Marj Mitchell

Medal record

Representing Canada

Women's curling

World Championships

= Marj Mitchell =

Canadian curler (1948–1983)

Marjorie Mitchell (August 27, 1948 in Glen Ewen, Saskatchewan - October 18, 1983 in Regina, Saskatchewan) was a Canadian curler. She was the skip for the winning team at the 1980 World Curling Championships, and the 1980 Canadian Ladies Curling Association Championship, the forerunner to the Scott Tournament of Hearts. Mitchell died of cancer in 1983. The sportsmanship award at the Scotties Tournament of Hearts is called the Marj Mitchell Sportsmanship Award in her honour.

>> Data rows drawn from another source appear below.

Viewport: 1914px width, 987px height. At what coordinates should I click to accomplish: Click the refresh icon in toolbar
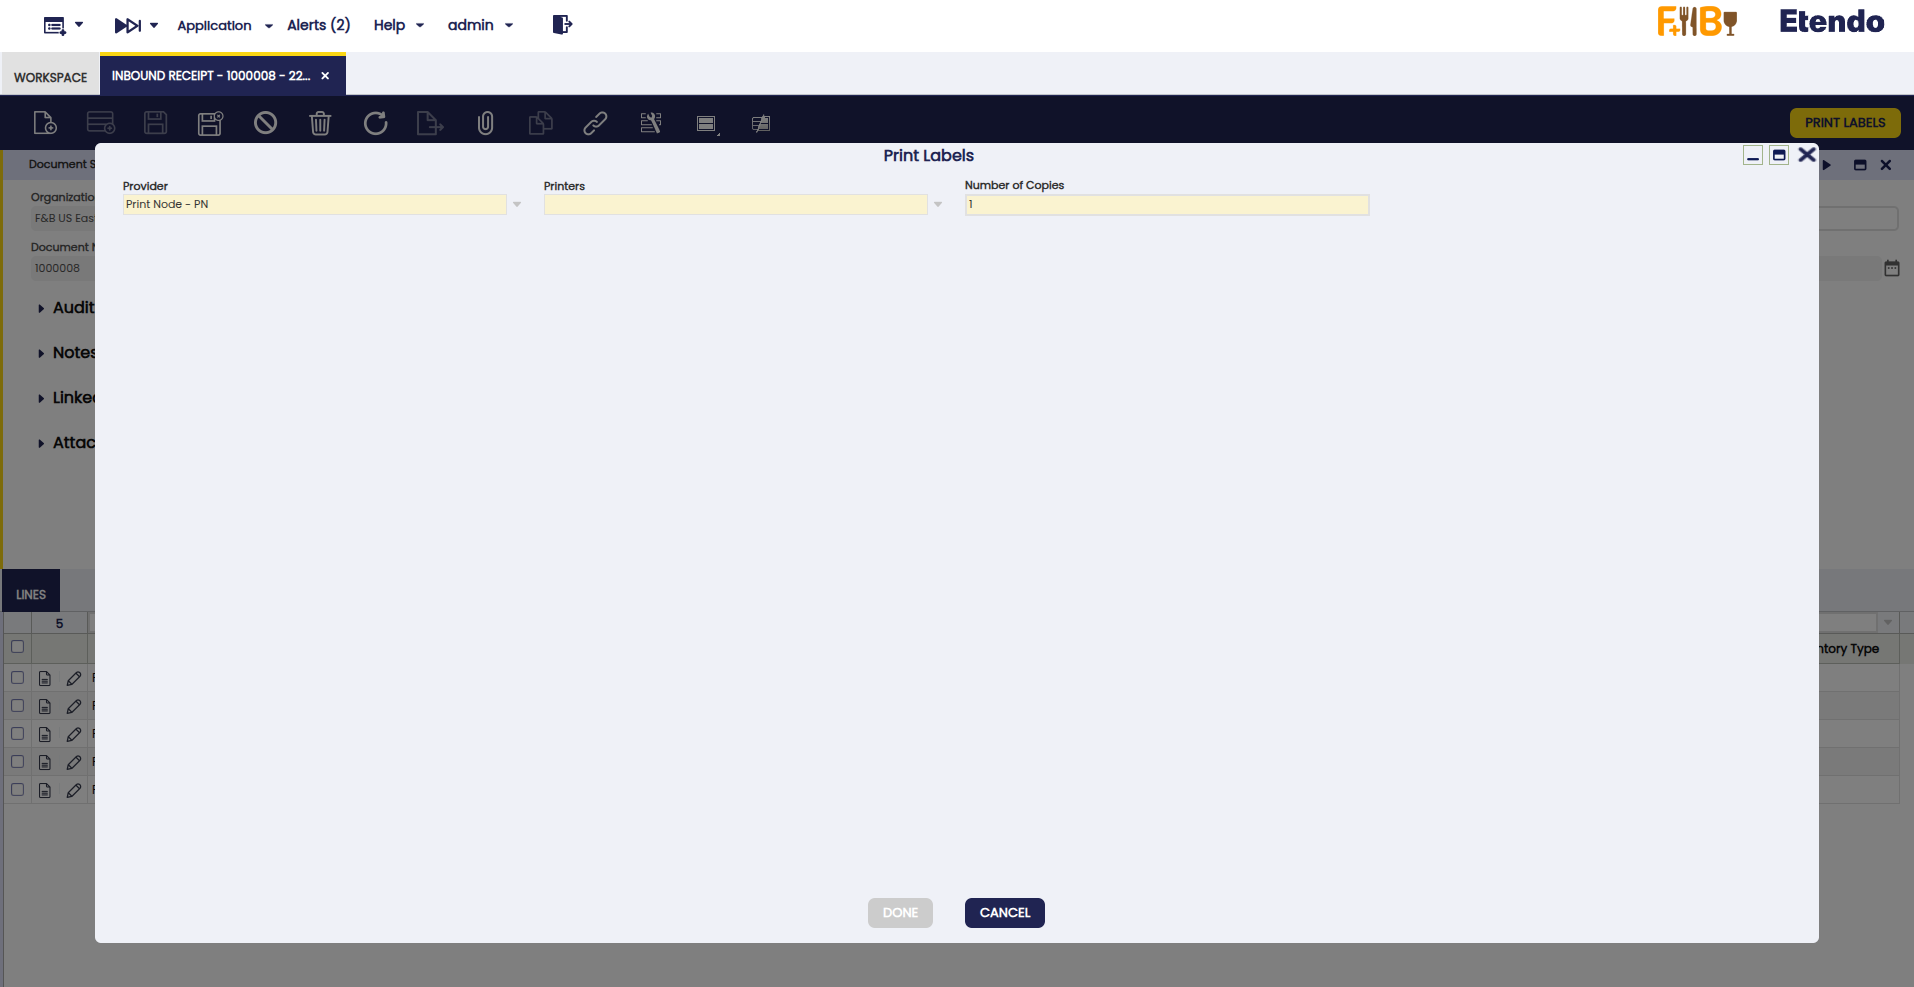tap(375, 123)
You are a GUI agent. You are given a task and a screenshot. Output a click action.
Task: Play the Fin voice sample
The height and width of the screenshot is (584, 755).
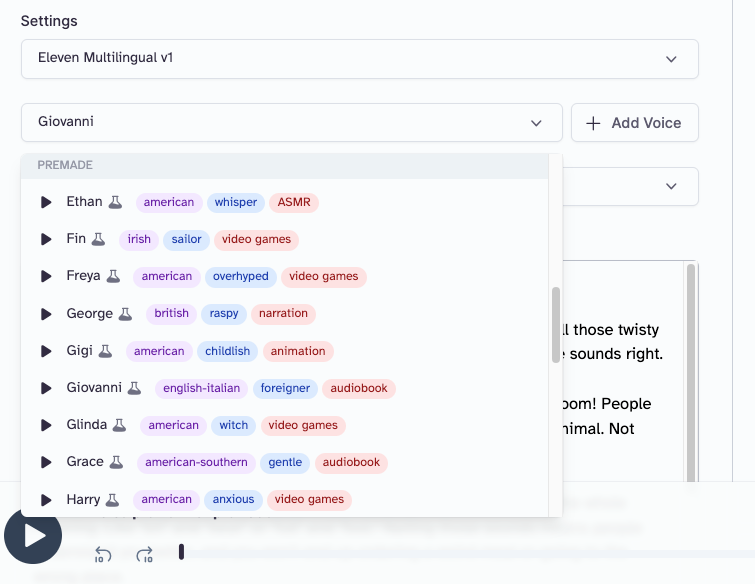click(x=46, y=239)
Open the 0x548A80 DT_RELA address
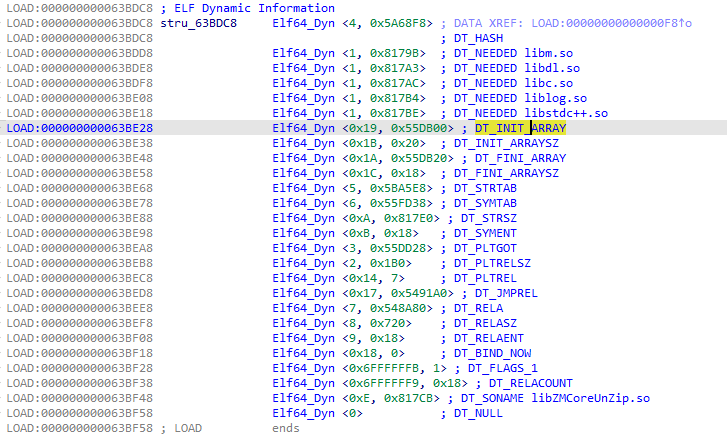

In addition to her titles in 1980, Mitchell also won the CBC Classic in 1975 and a university championship in 1972, skipping the University of Saskatchewan team. She also played softball, winning the Saskatchewan Senior A championship in 1971 and 1972, and played fastball, winning provincial championships in 1973 and 1974 with the Saskatoon Baldwinettes.

At the time of her death, Mitchell worked as a rehabilitation consultant with Armstrong and Associates. She had also worked with the government of Saskatchewan's Social Services Department as a vocational counsellor.